待解问题
请重新写出以下全部材料，把其中的“screenshot”一律替换为“image”，其余内容保持不变。答案中不要包含图片。

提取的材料
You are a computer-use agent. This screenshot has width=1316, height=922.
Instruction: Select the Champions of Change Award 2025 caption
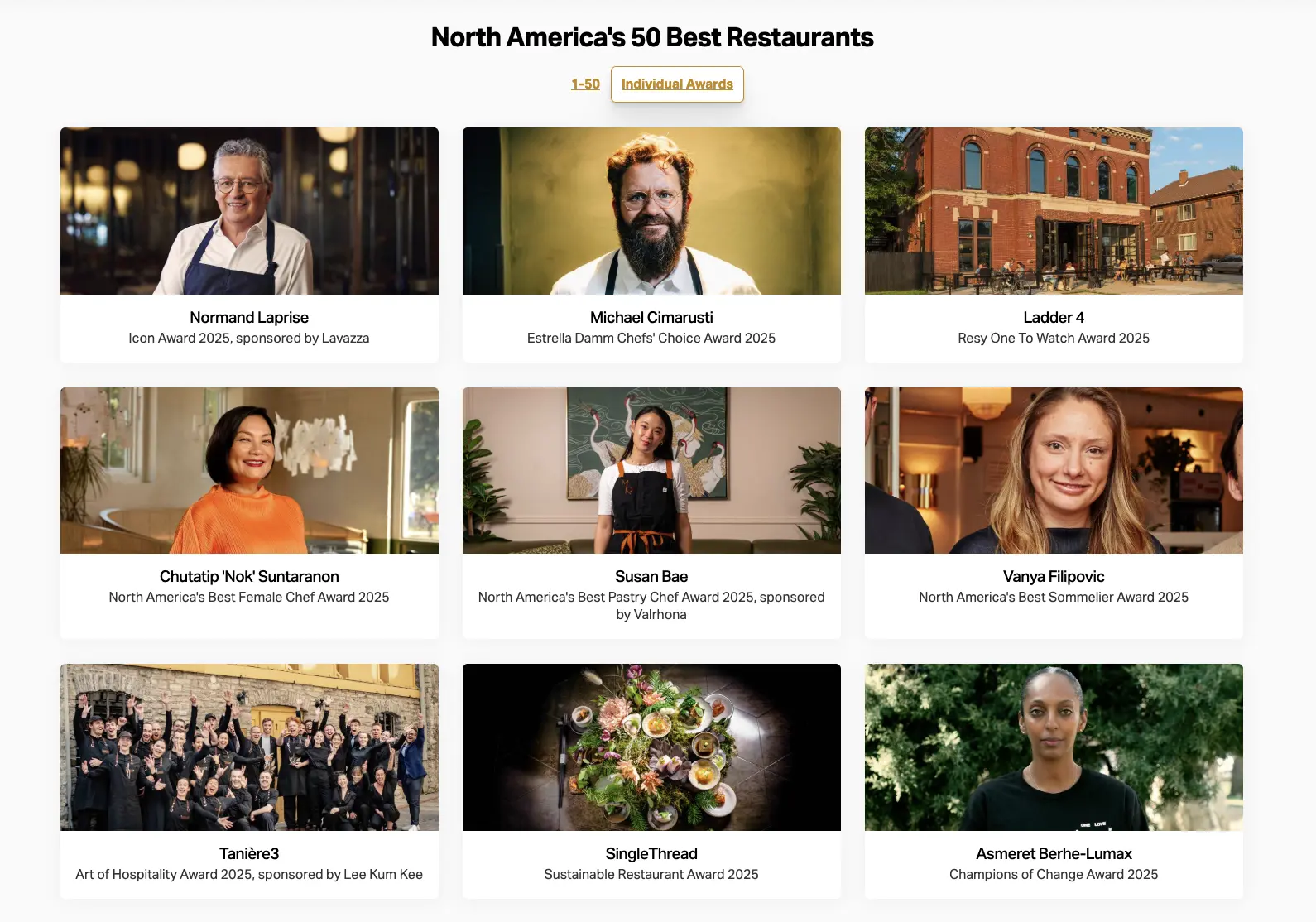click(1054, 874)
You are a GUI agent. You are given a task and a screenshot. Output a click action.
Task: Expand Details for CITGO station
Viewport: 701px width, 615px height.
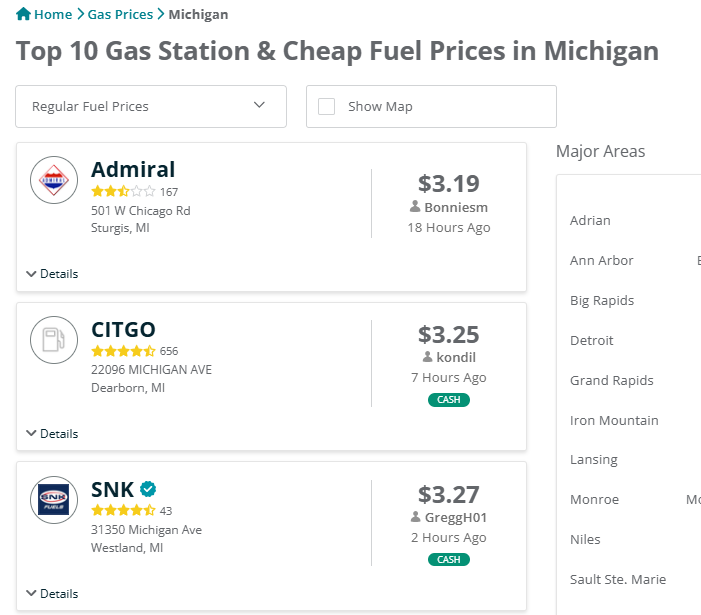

问题解答
You are a computer-use agent. This image has width=1316, height=922.
Instruction: Select the Champions of Change Award 2025 caption
click(1054, 874)
You are a GUI agent. You are given a task and a image. Output a click action.
Task: Expand Details for CITGO station
Viewport: 701px width, 615px height.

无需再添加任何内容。